▶ What you are asked to do
The complete listing that follows is to be set down again, exactly as it appears.

▶ Information supplied

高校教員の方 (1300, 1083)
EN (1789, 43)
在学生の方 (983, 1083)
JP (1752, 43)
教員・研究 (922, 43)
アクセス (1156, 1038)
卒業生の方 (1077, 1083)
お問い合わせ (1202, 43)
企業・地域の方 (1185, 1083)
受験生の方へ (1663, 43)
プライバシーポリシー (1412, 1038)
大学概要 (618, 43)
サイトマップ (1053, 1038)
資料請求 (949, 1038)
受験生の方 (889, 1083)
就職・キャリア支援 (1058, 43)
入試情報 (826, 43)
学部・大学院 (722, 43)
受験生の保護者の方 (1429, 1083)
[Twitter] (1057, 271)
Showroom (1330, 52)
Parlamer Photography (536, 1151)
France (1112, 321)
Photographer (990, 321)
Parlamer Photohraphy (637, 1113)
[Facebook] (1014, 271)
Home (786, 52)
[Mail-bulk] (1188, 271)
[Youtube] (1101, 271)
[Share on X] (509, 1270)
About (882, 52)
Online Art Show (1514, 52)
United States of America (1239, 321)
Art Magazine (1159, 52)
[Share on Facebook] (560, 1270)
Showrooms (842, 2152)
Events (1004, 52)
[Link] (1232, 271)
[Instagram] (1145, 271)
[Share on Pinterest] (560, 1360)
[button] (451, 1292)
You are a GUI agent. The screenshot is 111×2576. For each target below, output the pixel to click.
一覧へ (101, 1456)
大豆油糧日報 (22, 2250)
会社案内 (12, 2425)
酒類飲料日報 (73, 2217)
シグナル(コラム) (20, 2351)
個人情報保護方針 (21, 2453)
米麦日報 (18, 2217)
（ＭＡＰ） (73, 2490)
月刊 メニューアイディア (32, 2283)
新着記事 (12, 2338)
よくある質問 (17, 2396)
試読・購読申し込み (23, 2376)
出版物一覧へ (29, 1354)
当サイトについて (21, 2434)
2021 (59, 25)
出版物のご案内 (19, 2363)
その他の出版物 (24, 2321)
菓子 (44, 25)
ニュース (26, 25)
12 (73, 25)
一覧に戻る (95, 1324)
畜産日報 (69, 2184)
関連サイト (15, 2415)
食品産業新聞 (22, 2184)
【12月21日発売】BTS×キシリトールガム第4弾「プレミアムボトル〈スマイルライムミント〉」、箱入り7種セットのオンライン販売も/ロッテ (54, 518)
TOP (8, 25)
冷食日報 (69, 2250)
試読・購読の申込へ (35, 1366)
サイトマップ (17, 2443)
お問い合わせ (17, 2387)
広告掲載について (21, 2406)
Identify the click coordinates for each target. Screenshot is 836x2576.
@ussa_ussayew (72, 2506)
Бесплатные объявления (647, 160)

▶ Reply
高校教員の方 (1300, 1083)
EN (1789, 43)
在学生の方 (983, 1083)
JP (1752, 43)
教員・研究 (922, 43)
アクセス (1156, 1038)
卒業生の方 (1077, 1083)
お問い合わせ (1202, 43)
企業・地域の方 (1185, 1083)
受験生の方へ (1663, 43)
プライバシーポリシー (1412, 1038)
大学概要 (618, 43)
サイトマップ (1053, 1038)
資料請求 (949, 1038)
受験生の方 (889, 1083)
就職・キャリア支援 (1058, 43)
入試情報 (826, 43)
学部・大学院 (722, 43)
受験生の保護者の方 (1429, 1083)
[Twitter] (1057, 271)
Showroom (1330, 52)
Parlamer Photography (536, 1151)
France (1112, 321)
Photographer (990, 321)
Parlamer Photohraphy (637, 1113)
[Facebook] (1014, 271)
Home (786, 52)
[Mail-bulk] (1188, 271)
[Youtube] (1101, 271)
[Share on X] (509, 1270)
About (882, 52)
Online Art Show (1514, 52)
United States of America (1239, 321)
Art Magazine (1159, 52)
[Share on Facebook] (560, 1270)
Showrooms (842, 2152)
Events (1004, 52)
[Link] (1232, 271)
[Instagram] (1145, 271)
[Share on Pinterest] (560, 1360)
[button] (451, 1292)
You are a GUI agent. The screenshot is 111×2576. For each target below, output the pixel to click.
一覧へ (101, 1456)
大豆油糧日報 (22, 2250)
会社案内 (12, 2425)
酒類飲料日報 (73, 2217)
シグナル(コラム) (20, 2351)
個人情報保護方針 (21, 2453)
米麦日報 (18, 2217)
（ＭＡＰ） (73, 2490)
月刊 メニューアイディア (32, 2283)
新着記事 (12, 2338)
よくある質問 (17, 2396)
試読・購読申し込み (23, 2376)
出版物一覧へ (29, 1354)
当サイトについて (21, 2434)
2021 (59, 25)
出版物のご案内 (19, 2363)
その他の出版物 (24, 2321)
菓子 (44, 25)
ニュース (26, 25)
12 (73, 25)
一覧に戻る (95, 1324)
畜産日報 (69, 2184)
関連サイト (15, 2415)
食品産業新聞 (22, 2184)
【12月21日発売】BTS×キシリトールガム第4弾「プレミアムボトル〈スマイルライムミント〉」、箱入り7種セットのオンライン販売も/ロッテ (54, 518)
TOP (8, 25)
冷食日報 (69, 2250)
試読・購読の申込へ (35, 1366)
サイトマップ (17, 2443)
お問い合わせ (17, 2387)
広告掲載について (21, 2406)
Identify the click coordinates for each target. Screenshot is 836x2576.
@ussa_ussayew (72, 2506)
Бесплатные объявления (647, 160)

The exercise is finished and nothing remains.